В продолжение Священной литургии я не слыхал ничего, что читалось и пелось, а только лил горячие слезы, так что слезы эти видели все, хотя никто не понимал их, кроме одного тут бывшего Саровского послушника Иоанна Степанова, в последствии иеродиакона Уфимского Успенского монастыря Феоктиста.
По окончании проскомидии старец еще раз обратился ко мне со словами: «Ну, прости же, возлюбленнейший мой отец Иоанн, и благослови меня уйти в алтарь». Там он обыкновенно стоял во время литургии, когда приобщался Пречистых Таин Христовых.
При конце Священной литургии я поручил другому брату допеть окончание, а сам поспешил в алтарь, чтобы еще в последний раз удостоиться благословения отца Серафима и попросить его святых молитв. Когда я подошел к нему, он снимал в это время епитрахиль и поручи и, увидав меня, предварил мой поклон своим поклоном и потом облобызал меня своими священными устами.
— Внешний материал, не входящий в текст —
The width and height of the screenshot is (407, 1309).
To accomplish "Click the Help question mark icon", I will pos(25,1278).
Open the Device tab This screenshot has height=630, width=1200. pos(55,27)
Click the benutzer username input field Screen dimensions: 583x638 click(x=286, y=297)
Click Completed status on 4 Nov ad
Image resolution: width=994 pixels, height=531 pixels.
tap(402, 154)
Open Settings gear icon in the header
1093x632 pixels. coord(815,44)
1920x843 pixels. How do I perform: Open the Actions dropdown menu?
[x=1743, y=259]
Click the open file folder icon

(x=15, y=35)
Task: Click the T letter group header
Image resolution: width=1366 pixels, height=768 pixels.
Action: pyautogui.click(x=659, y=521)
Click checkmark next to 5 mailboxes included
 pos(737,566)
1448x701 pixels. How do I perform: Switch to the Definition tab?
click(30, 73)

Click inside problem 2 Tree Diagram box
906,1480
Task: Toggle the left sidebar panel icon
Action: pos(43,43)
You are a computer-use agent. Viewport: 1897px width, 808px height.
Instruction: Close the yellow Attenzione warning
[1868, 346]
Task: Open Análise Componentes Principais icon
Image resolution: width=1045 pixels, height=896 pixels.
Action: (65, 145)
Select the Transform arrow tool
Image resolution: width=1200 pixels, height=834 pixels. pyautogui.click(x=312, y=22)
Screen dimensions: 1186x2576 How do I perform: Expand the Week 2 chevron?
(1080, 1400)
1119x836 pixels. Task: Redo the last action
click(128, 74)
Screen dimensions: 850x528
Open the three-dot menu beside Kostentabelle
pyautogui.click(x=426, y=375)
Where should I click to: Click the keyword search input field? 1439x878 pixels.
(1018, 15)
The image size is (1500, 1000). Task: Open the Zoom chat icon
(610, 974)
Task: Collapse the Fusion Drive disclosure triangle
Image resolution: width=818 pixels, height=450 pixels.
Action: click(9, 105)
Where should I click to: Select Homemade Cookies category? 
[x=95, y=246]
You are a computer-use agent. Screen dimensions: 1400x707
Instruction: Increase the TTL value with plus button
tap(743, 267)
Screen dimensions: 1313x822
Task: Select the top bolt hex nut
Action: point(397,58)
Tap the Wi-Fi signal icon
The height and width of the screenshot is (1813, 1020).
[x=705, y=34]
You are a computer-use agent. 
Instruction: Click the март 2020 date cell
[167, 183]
Уходя, он еще раз обнял мою голову своими преподобными руками и сказал: «Ну, прости же, возлюбленнейший мой отец Иоанн, и помни все слова убогого Серафима; запечатлей их в сердце твоем, с ними всегда и ходи».
После того отец Серафим простился и со всеми тут бывшими братиями; всех благословил, облобызал и, утешая, всем говорил: «Спасайтесь, не унывайте, бодрствуйте; нам венцы готовятся».
Простившись со всеми, он приложился ко кресту и к образу Царицы Небесной и, обойдя кругом Священный Престол, сделал обычное поклонение и вышел в северные двери, чего прежде никогда не делал, как бы назнаменуя этим, что каждый человек входит в жизнь одними дверьми, то есть рождением, а отходит от жизни другими, то есть смертью. Вечером того же дня келейный отца Серафима слышал, как он пел в своей келье пасхальные и другие духовные песни.
На другой день, по обычаю, я пел за ранней обедней и только что кончил «Достойно», как вдруг увидел в дверях мальчика лет шестнадцати, ангеловидного, которого я счел тогда за живописца, но после нигде не мог отыскать его. Он спрашивал келейника отца Серафима и наскоре сказал что-то о пожаре и о смерти.
Меня так поразили эти слова, что я уже не мог допеть конца обедни, а попросил других; сам же тотчас поспешил в келью отца Серафима и нашел там в сенях большое замешательство. В дверях кельи отца Серафима затлелась книга, вероятно, от упавшей свечи с подсвечника, близ дверей поставленного. Надо заметить, что этот подсвечник никогда не стоял прежде у дверей кельи, и потому, вероятно, тлением книги старец хотел, по воле Божией, известить братию о своем отшествии. Притом же и самая дверь, прежде всегда запертая, на этот раз была недотворена, так что, пока тлелась книга, дым постоянно вытягивался в сени и наполнял их. На этот дым пришел келейник отца Серафима с другим братом, и как только отворили они двери сеней, тотчас весь дым и повалил вон. Перепугавшись, они бросились за снегом, принесли его на лопате и набросали на тлевшую книгу. От этого произошел пар, который вместе с дымом потянулся из сеней. В эту минуту прибежал я и тотчас спросил: «Где батюшка?» Но они ничего не могли сказать мне, наверное, потому что совершенно занялись дымом.